■ WORK ITEM ■
Look below for the line with "You are a GUI" and the line with "Disable the sRGB"; repeat exactly those two lines and all lines between them, but no pictures.

■ RECORDED INFORMATION ■
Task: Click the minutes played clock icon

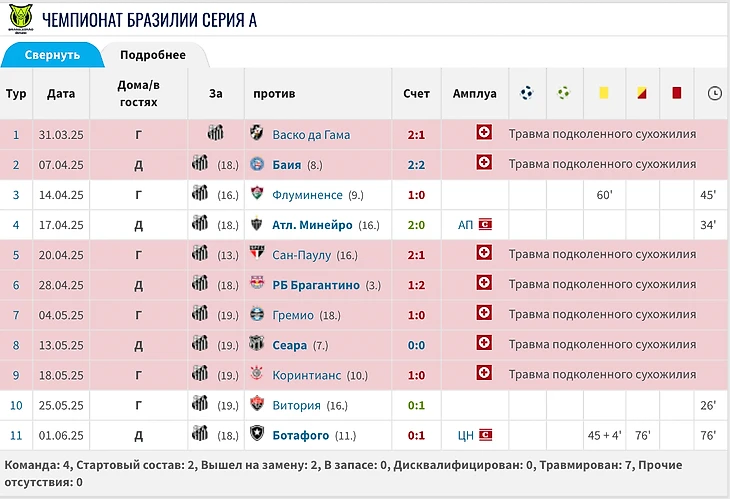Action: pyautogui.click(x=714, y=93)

--

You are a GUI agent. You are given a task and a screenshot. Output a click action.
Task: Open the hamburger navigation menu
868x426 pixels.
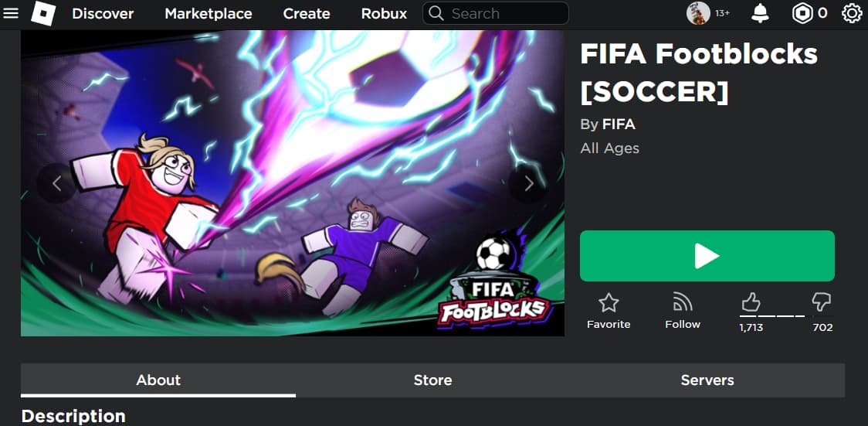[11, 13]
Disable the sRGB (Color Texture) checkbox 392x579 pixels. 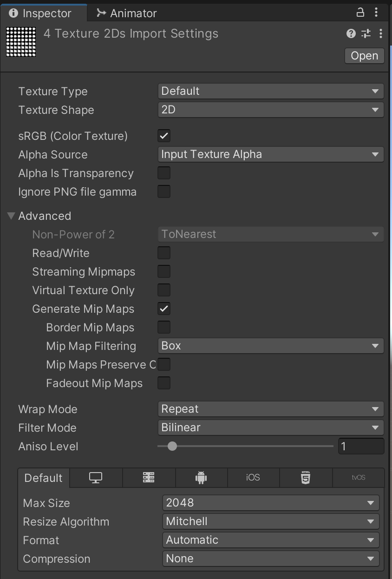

■ EXERCISE ANSWER ■
You are a GUI agent. You are given a task and a screenshot. Output a click action.
Task: Open the hamburger navigation menu
868x426 pixels.
[11, 13]
Disable the sRGB (Color Texture) checkbox 392x579 pixels. 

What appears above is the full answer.